Copy the lines below, putting "post" wherever "tweet" appears and keeping everything else the same.

MATERIAL PROVIDED:
· · · ·

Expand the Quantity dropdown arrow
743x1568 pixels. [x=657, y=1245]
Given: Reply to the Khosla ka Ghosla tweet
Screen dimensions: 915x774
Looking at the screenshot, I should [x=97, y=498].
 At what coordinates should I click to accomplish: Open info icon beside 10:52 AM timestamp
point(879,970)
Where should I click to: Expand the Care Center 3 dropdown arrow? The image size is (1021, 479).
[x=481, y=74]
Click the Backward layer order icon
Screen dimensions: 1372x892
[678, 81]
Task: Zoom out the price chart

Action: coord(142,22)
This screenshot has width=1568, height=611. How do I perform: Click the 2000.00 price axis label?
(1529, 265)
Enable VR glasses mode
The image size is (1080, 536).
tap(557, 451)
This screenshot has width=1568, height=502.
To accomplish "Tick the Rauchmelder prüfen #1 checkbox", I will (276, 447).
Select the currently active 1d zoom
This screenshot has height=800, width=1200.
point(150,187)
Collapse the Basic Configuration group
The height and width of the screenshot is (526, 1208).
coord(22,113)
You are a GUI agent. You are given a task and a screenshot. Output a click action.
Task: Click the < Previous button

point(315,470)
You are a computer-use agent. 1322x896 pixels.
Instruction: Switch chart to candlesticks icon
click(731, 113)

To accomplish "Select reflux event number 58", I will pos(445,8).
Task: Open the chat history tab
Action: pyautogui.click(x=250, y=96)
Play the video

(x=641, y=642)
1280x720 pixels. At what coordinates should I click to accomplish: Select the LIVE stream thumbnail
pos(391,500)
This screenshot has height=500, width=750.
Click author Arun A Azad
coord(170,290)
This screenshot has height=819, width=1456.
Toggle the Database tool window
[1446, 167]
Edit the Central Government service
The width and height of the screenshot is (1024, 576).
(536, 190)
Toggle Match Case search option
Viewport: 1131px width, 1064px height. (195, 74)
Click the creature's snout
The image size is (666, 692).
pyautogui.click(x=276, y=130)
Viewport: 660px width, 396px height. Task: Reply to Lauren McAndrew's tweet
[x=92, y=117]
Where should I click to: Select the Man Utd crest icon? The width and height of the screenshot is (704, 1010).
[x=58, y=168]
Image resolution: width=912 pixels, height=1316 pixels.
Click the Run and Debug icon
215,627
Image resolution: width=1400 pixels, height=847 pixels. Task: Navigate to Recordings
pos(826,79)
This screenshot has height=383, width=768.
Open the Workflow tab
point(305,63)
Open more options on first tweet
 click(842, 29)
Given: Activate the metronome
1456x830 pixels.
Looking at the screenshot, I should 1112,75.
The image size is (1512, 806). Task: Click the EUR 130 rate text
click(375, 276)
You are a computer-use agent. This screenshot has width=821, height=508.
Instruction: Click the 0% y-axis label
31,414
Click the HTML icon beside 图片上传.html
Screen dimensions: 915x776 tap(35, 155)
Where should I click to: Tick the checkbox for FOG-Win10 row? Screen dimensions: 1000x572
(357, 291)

· · · ·

RESPONSE TO THIS TASK:
Expand the Quantity dropdown arrow
743x1568 pixels. [x=657, y=1245]
Given: Reply to the Khosla ka Ghosla post
Screen dimensions: 915x774
Looking at the screenshot, I should [x=97, y=498].
 At what coordinates should I click to accomplish: Open info icon beside 10:52 AM timestamp
point(879,970)
Where should I click to: Expand the Care Center 3 dropdown arrow? The image size is (1021, 479).
[x=481, y=74]
Click the Backward layer order icon
Screen dimensions: 1372x892
[678, 81]
Task: Zoom out the price chart

Action: coord(142,22)
This screenshot has width=1568, height=611. How do I perform: Click the 2000.00 price axis label?
(1529, 265)
Enable VR glasses mode
The image size is (1080, 536).
tap(557, 451)
This screenshot has width=1568, height=502.
To accomplish "Tick the Rauchmelder prüfen #1 checkbox", I will (276, 447).
Select the currently active 1d zoom
This screenshot has height=800, width=1200.
point(150,187)
Collapse the Basic Configuration group
The height and width of the screenshot is (526, 1208).
coord(22,113)
You are a GUI agent. You are given a task and a screenshot. Output a click action.
Task: Click the < Previous button

point(315,470)
You are a computer-use agent. 1322x896 pixels.
Instruction: Switch chart to candlesticks icon
click(731, 113)

To accomplish "Select reflux event number 58", I will pos(445,8).
Task: Open the chat history tab
Action: pyautogui.click(x=250, y=96)
Play the video

(x=641, y=642)
1280x720 pixels. At what coordinates should I click to accomplish: Select the LIVE stream thumbnail
pos(391,500)
This screenshot has height=500, width=750.
Click author Arun A Azad
coord(170,290)
This screenshot has height=819, width=1456.
Toggle the Database tool window
[1446, 167]
Edit the Central Government service
The width and height of the screenshot is (1024, 576).
(536, 190)
Toggle Match Case search option
Viewport: 1131px width, 1064px height. (195, 74)
Click the creature's snout
The image size is (666, 692).
pyautogui.click(x=276, y=130)
Viewport: 660px width, 396px height. Task: Reply to Lauren McAndrew's post
[x=92, y=117]
Where should I click to: Select the Man Utd crest icon? The width and height of the screenshot is (704, 1010).
[x=58, y=168]
Image resolution: width=912 pixels, height=1316 pixels.
Click the Run and Debug icon
215,627
Image resolution: width=1400 pixels, height=847 pixels. Task: Navigate to Recordings
pos(826,79)
This screenshot has height=383, width=768.
Open the Workflow tab
point(305,63)
Open more options on first post
 click(842, 29)
Given: Activate the metronome
1456x830 pixels.
Looking at the screenshot, I should 1112,75.
The image size is (1512, 806). Task: Click the EUR 130 rate text
click(375, 276)
You are a computer-use agent. This screenshot has width=821, height=508.
Instruction: Click the 0% y-axis label
31,414
Click the HTML icon beside 图片上传.html
Screen dimensions: 915x776 tap(35, 155)
Where should I click to: Tick the checkbox for FOG-Win10 row? Screen dimensions: 1000x572
(357, 291)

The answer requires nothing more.